Transmission Error DataModule

This page documents the Lightning datamodule and batch-collation helpers used by the TE regression training workflow.

Lightning data module and batch utilities for TE regression training.

class scripts.training.transmission_error_datamodule.NormalizationStatistics(input_feature_mean, input_feature_std, target_mean, target_std)[source]

Feature and target normalization tensors for TE regression.

Parameters:
  • input_feature_mean (Tensor)

  • input_feature_std (Tensor)

  • target_mean (Tensor)

  • target_std (Tensor)

class scripts.training.transmission_error_datamodule.DatasetSplitSummary(train_curve_count, validation_curve_count, test_curve_count)[source]

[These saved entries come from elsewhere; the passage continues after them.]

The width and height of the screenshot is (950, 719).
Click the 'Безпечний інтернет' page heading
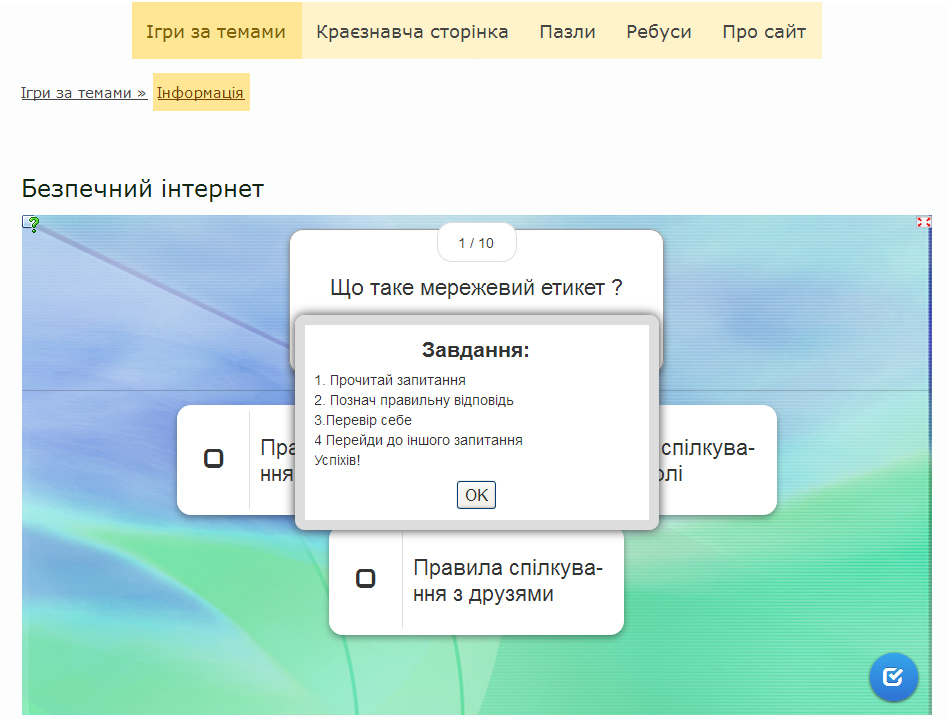(x=143, y=189)
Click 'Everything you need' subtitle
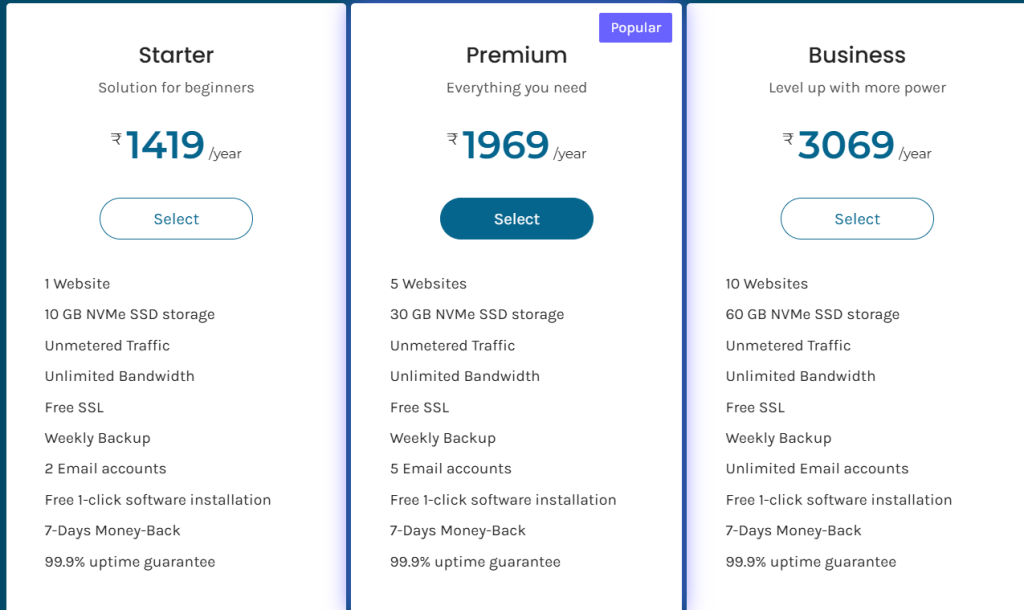1024x610 pixels. (x=516, y=88)
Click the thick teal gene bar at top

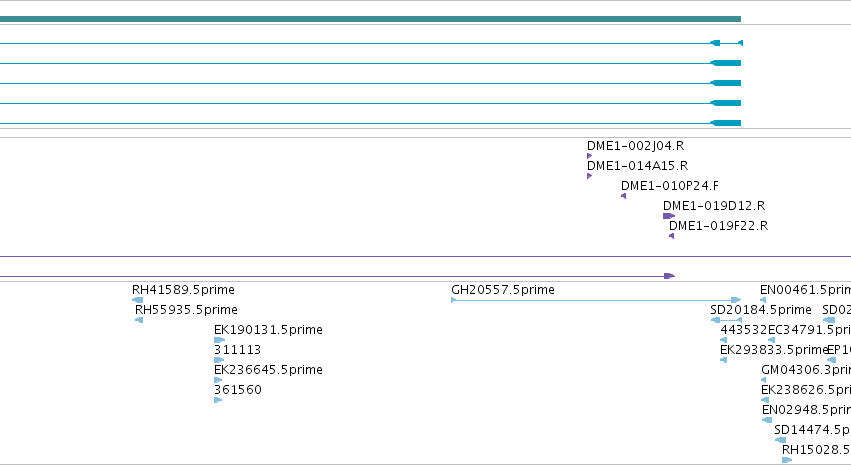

Curve counts for the train, validation, and test splits.

Parameters:
  • train_curve_count (int)

  • validation_curve_count (int)

  • test_curve_count (int)

scripts.training.transmission_error_datamodule.move_batch_tensor_collection_to_device(batch_value, device, use_non_blocking_transfer=False)[source]

Recursively move a nested batch structure to the requested device.

Parameters:
  • batch_value (Any) – Tensor, list, tuple, dictionary, or scalar batch value.

  • device (device) – Target device for tensor transfer.

  • use_non_blocking_transfer (bool) – Whether CUDA transfers should request non-blocking behavior when possible.

Returns:

Batch structure mirrored on the target device.

Return type:

Any

scripts.training.transmission_error_datamodule.extract_point_tensor_from_curve_sample(curve_sample_dictionary, point_stride=1, maximum_points_per_curve=None)[source]

Convert one curve sample into a point-sampled tensor dictionary.

Parameters:
  • curve_sample_dictionary (dict[str, Any]) – Dataset sample containing full-curve tensors.

  • point_stride (int) – Step used to subsample curve points.

  • maximum_points_per_curve (int | None) – Optional hard cap on sampled points per curve.

Returns:

Point-level tensors for model input, target, and angular position.

Return type:

dict[str, torch.Tensor]

scripts.training.transmission_error_datamodule.collate_transmission_error_points(batch_dictionary_list, point_stride=1, maximum_points_per_curve=None, shuffle_points=True)[source]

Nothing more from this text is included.